MOSCOW, January 16 (RIA Novosti) – A popular Russian proverb about male-female relationships says, roughly, “if he beats you, it means he loves you.” But, in the wake of a Moscow journalist’s gruesome murder by her husband, advocates of a more enlightened approach to domestic violence said on Tuesday that Russia needs a major attitude change, better laws and data collection, and shelters for battered women.
Like most comparable crimes, the case of Alexei Kabanov – who confessed last week to strangling and dismembering his wife, 39-year-old mother of three Irina Cherska, in their Moscow apartment – is not likely to be counted as domestic violence, which experts say affects thousands, if not millions, of Russian women.
“There is no such article in the Criminal Code, no legislation [on domestic violence],” Maria Mokhova, head of Syostry, or Sisters, a crisis center for victims of sexual abuse, said at a press conference.
“The government is not interested in this subject, so there are no statistics,” she added.
While there are no official figures on domestic abuse, some surveys suggest that half of women in Russia have been subjected to violence by a man, Mokhova said, and called on the government to introduce legislation to help track and combat the problem.
About 10,000 women are killed annually by their relatives or partners in Russia, according to Anna, a nongovernmental center for abused women.
Olga Kostina, who heads the nongovernmental victims’ organization Soprotivleniye, or Resistance, agreed on the dire need for new legal standards and, in particular, a network of shelters across the country.
“There are still no places where victims can go to escape violence at home,” Kostina said.
As of 2009, Russia, whose population numbers 143 million, had 20 crisis centers nationwide, offering counseling and only short-term accommodation at best.
Moreover, even the handful of state-run crisis centers often fail to help in cases when victims don’t have local residency permits.

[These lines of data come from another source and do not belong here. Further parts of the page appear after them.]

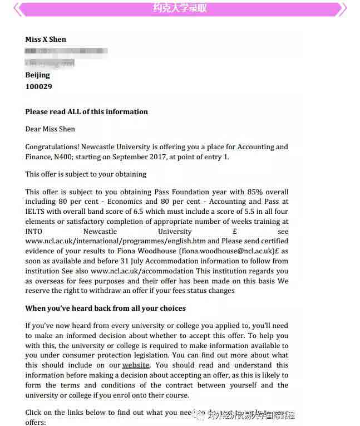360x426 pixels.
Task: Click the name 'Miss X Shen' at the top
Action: pyautogui.click(x=46, y=40)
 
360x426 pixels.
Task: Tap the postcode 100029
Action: pyautogui.click(x=39, y=87)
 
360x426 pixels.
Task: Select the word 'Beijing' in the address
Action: pyautogui.click(x=38, y=75)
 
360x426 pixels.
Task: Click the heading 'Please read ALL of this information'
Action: pyautogui.click(x=87, y=111)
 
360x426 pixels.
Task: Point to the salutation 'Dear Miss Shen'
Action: pyautogui.click(x=50, y=129)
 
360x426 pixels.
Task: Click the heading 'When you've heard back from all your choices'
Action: pyautogui.click(x=106, y=309)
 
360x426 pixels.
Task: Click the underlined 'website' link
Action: pyautogui.click(x=136, y=365)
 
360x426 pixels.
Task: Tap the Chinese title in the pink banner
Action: pyautogui.click(x=180, y=8)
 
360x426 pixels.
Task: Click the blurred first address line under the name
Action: pyautogui.click(x=66, y=51)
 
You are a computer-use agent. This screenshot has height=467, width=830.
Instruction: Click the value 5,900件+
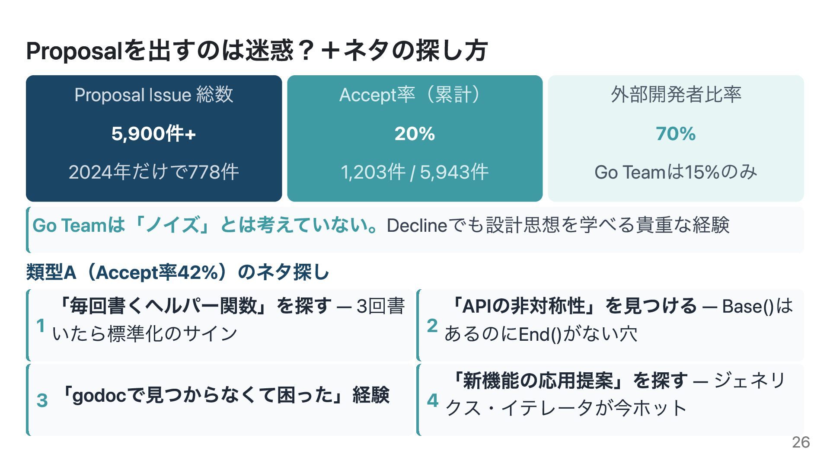(x=153, y=134)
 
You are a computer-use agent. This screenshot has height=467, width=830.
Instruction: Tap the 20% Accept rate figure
(x=415, y=134)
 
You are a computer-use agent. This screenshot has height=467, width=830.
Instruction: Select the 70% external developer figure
(x=676, y=134)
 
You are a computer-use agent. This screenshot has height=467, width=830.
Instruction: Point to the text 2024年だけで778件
(x=153, y=172)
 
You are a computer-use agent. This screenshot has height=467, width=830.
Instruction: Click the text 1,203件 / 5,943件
(x=415, y=172)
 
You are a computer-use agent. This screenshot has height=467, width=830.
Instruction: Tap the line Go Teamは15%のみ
(x=676, y=172)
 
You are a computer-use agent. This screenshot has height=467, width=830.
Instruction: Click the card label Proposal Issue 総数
(x=153, y=95)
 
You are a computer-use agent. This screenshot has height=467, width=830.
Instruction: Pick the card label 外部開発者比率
(x=676, y=95)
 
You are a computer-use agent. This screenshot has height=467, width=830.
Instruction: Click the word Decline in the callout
(x=417, y=225)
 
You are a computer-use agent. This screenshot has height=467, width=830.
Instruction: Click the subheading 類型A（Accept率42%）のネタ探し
(x=178, y=272)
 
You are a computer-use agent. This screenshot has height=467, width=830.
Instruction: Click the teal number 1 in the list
(x=41, y=326)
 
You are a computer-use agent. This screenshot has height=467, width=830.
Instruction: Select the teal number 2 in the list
(x=432, y=326)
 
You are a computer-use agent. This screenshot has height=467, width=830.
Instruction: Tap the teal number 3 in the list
(x=42, y=400)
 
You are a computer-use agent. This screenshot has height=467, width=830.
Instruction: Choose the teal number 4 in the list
(x=433, y=400)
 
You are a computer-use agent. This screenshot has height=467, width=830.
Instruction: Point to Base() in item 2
(x=747, y=307)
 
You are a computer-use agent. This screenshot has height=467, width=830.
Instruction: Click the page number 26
(x=801, y=442)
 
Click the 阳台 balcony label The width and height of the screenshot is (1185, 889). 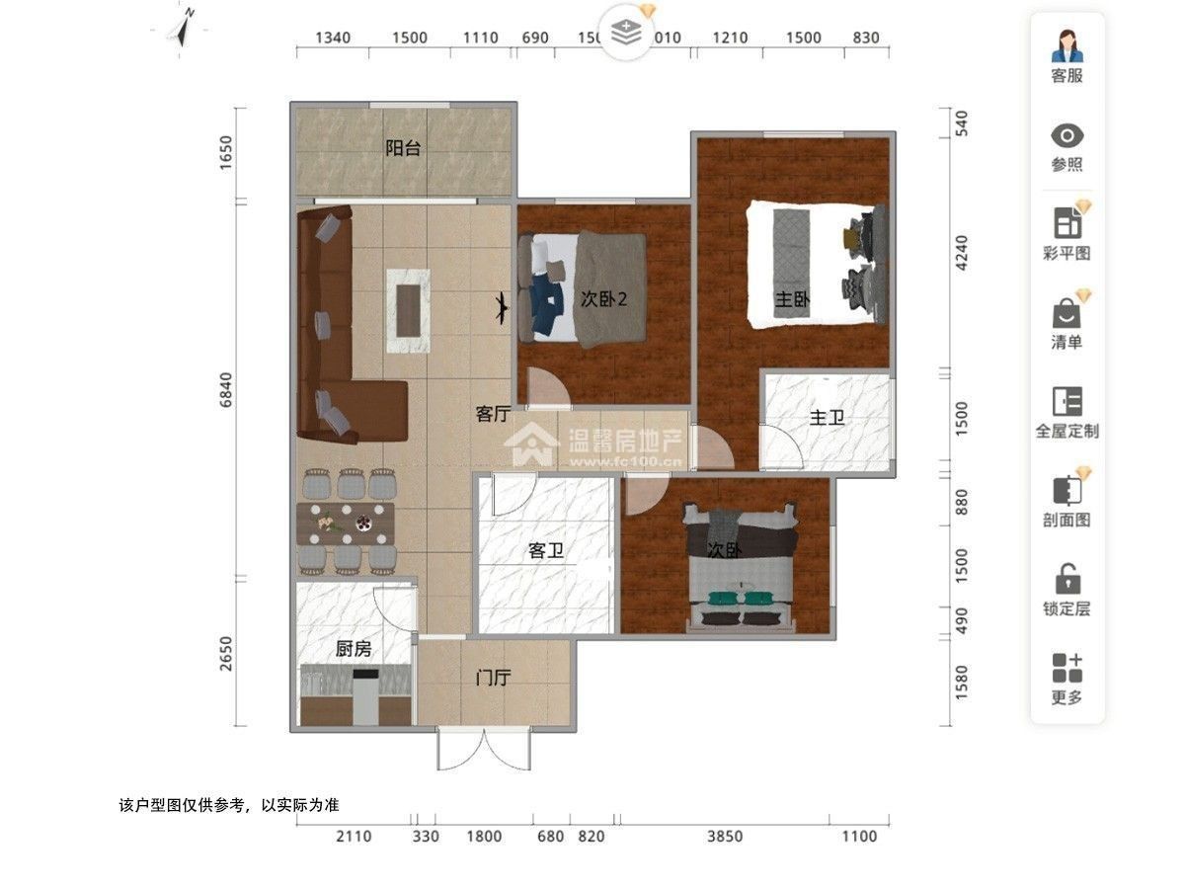[403, 149]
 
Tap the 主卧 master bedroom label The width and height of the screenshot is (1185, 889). [792, 300]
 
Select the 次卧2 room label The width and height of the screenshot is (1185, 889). [603, 299]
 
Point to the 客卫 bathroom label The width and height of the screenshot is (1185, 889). [545, 551]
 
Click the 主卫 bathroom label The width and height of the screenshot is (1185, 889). [827, 419]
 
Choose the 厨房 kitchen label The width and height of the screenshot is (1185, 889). [354, 649]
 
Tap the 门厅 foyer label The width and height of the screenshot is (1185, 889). [493, 679]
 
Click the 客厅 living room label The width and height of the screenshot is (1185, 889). [492, 415]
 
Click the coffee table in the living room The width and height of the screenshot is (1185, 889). [409, 310]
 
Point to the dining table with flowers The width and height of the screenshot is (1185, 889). [346, 525]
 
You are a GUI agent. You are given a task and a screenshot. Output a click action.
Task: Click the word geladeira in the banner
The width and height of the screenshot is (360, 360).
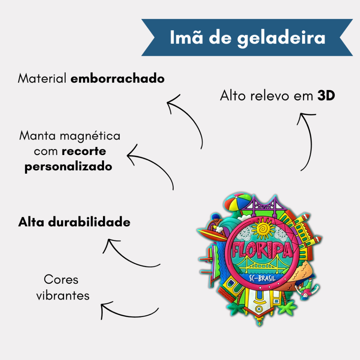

“If a woman is not a Muscovite, she won’t be allowed to stay at a Moscow crisis center,” Kostina told RIA Novosti. She added that there had been an attempt to create a medical center for human-trafficking victims with help from the US government a few years ago, but the center didn’t last long, for reasons unclear to her.
Mikhail Vinogradov, director of a psychological support center, said that many Russian women “turn a blind eye to apparent aggressive behavior by their men” that could be a sign of more serious abuse to come.
In the case of Kabanov – who, before confessing his crime, had claimed for days that his wife had gone missing – several family acquaintances alleged on social networks that he routinely beat her, though the accusations could not be verified.
Soprotivleniye’s Kostina, who is also a member of the Public Chamber, a Kremlin-founded watchdog on social issues, said Russian society has to battle the stereotypes that “one shouldn’t air one’s dirty laundry in public” and that social services should stay out of family affairs.
Kabanov, the 38-year-old co-founder of a once-popular Moscow cafe and club, faces a maximum punishment of 20 years in jail if convicted on murder charges.